Source document ->
ArkStream Capital 2026 Q1 Report: Structural Purge of the Crypto Industry Amid Geopolitical Conflict and Liquidity Ebb
- Core Thesis: In Q1 2026, the crypto market experienced a systemic sell-off under the combined pressures of geopolitical conflict, trade wars, and a hawkish Fed. Bitcoin fell from $93,000 to $63,000, debunking the 'digital gold' narrative. The altcoin market has sunk into a liquidity drought, with capital further polarized by a siphon effect from the AI industry. The market cleansing is far from over.
- Key Factors:
- Macro Headwinds: The Trump tariff policy, the US-Iran military conflict, and the collapse of Fed rate cut expectations (compressed from 2 cuts to near zero) constitute a triple systemic risk, putting comprehensive pressure on risk assets and creating a premium for policy uncertainty.
- Bitcoin Narrative Failure: Data shows Bitcoin is highly correlated with the Nasdaq but has an extremely low correlation with gold. In extreme risk events, it acts as a 'liquidity relief valve' rather than a safe-haven asset. ETF investors are facing approximately 23% unrealized losses, exacerbating sell-offs.
- Structural Altcoin Atrophy: Altcoins have dropped 60%-80% from their cycle highs. BTC Dominance remains elevated (56%-59%). All capital from ETFs and DAT products is locked into BTC. Mid-to-small cap altcoins, lacking innovation and capital inflows, are caught in a cycle of value regression and speculative exhaustion.

Record excerpts ->

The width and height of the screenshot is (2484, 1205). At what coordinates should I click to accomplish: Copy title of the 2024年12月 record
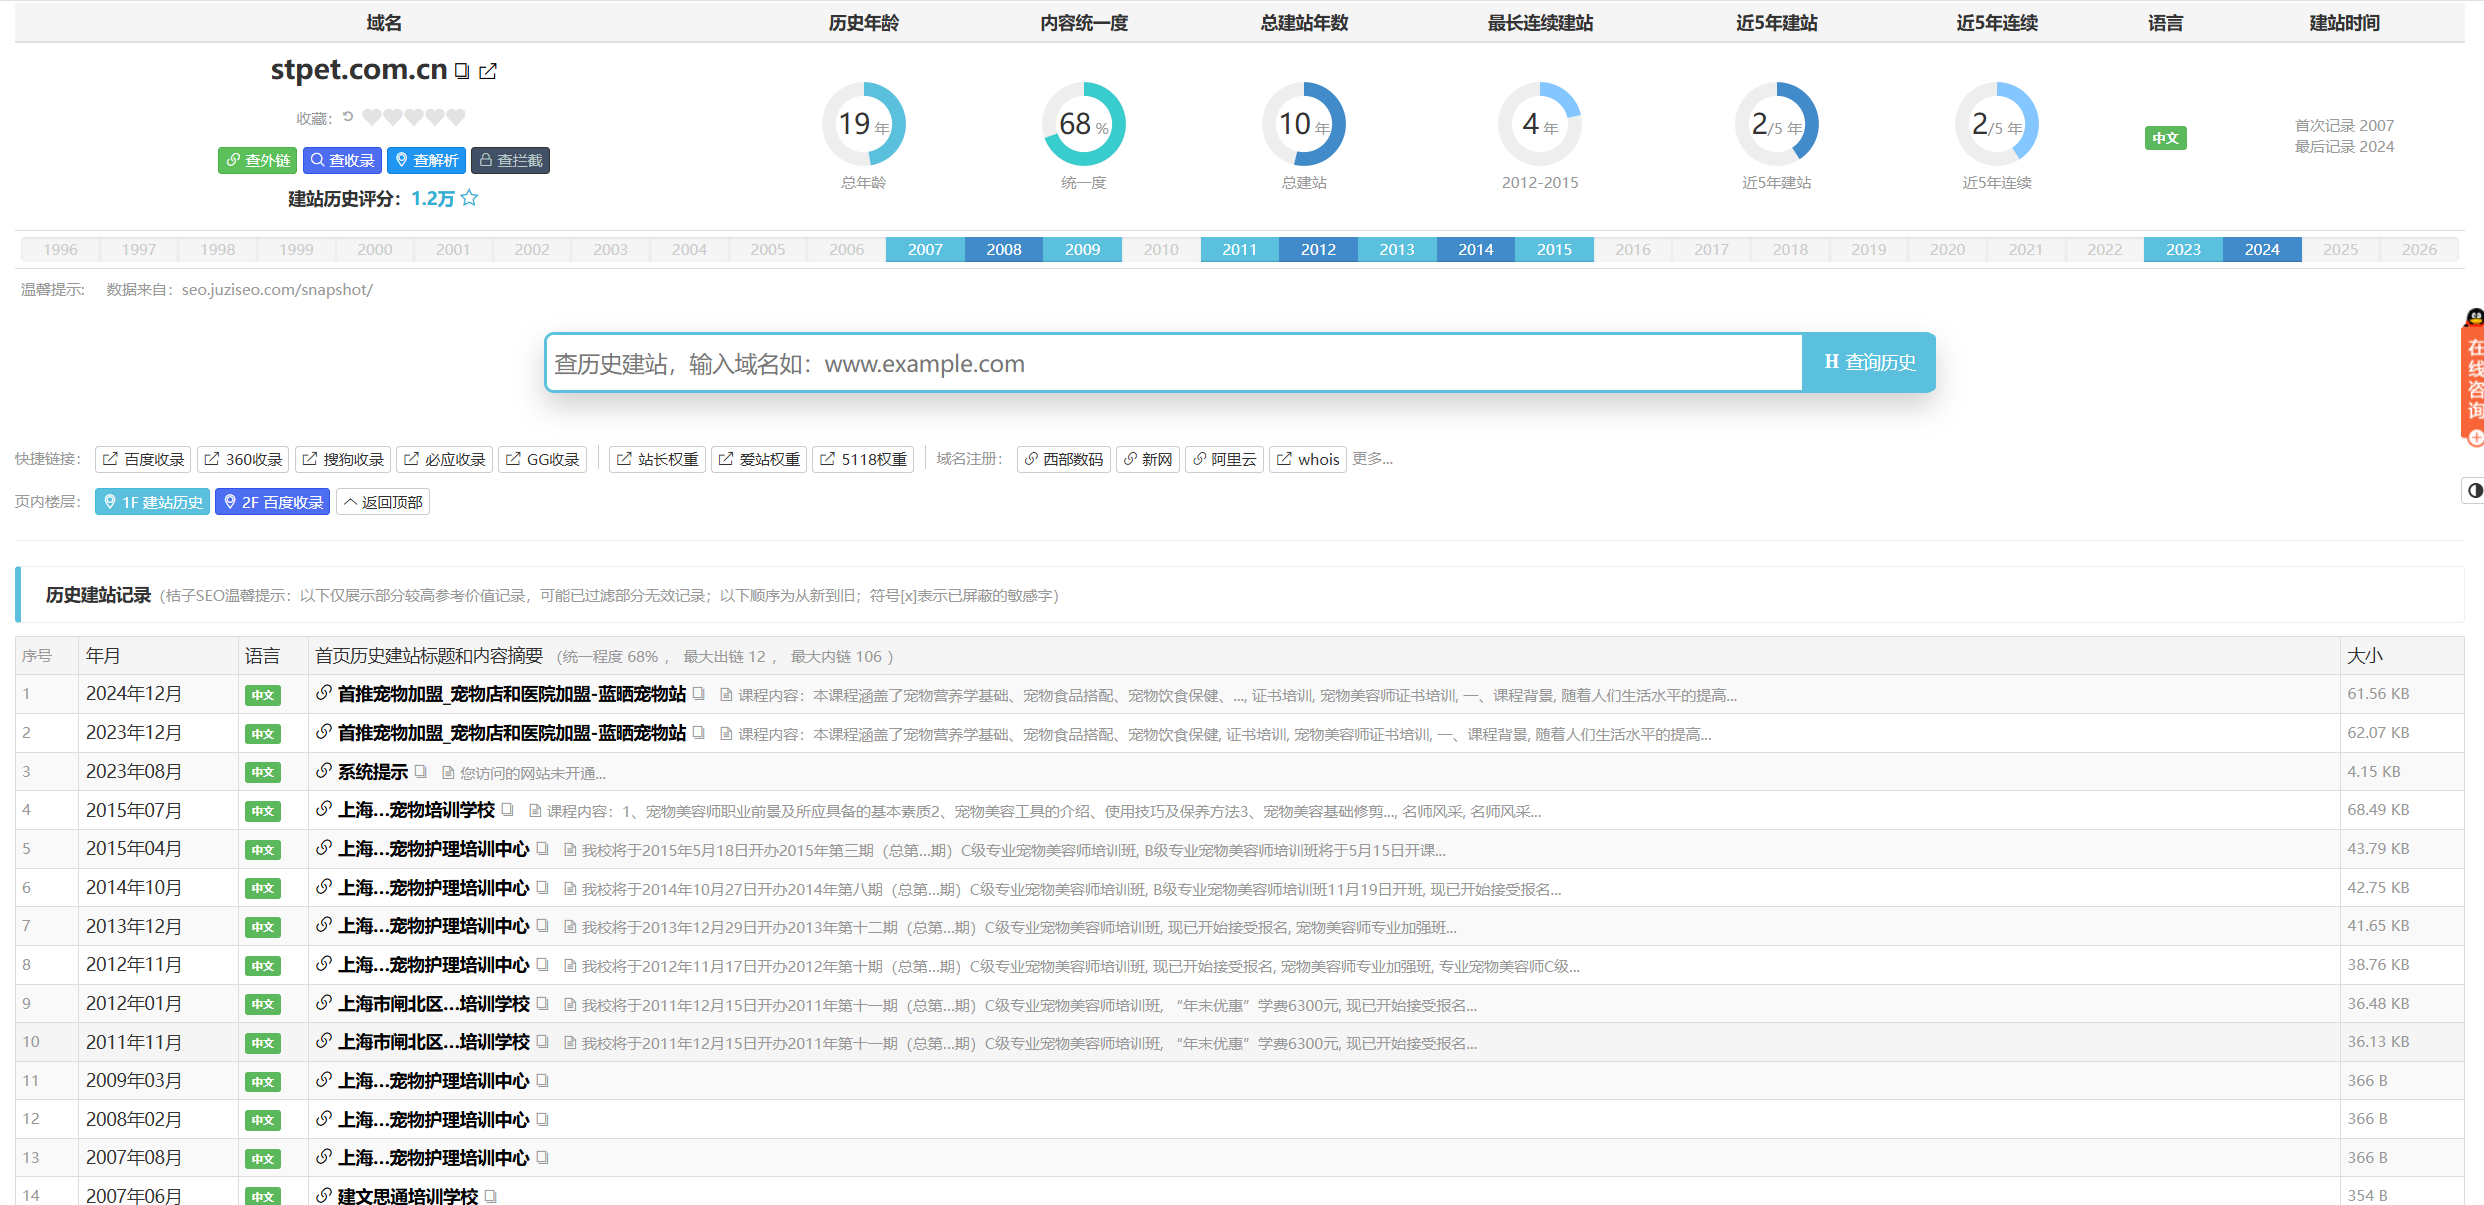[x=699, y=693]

* * *

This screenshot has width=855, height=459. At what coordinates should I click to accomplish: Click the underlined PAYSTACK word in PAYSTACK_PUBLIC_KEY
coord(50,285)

Your goal -> Reproduce verbatim the passage of the crypto market report above, from "- Bitcoin Narrative" to "losses, exacerbating sell-offs.".

The solution ->
- Bitcoin Narrative Failure: Data shows Bitcoin is highly correlated with the Nasdaq but has an extremely low correlation with gold. In extreme risk events, it acts as a 'liquidity relief valve' rather than a safe-haven asset. ETF investors are facing approximately 23% unrealized losses, exacerbating sell-offs.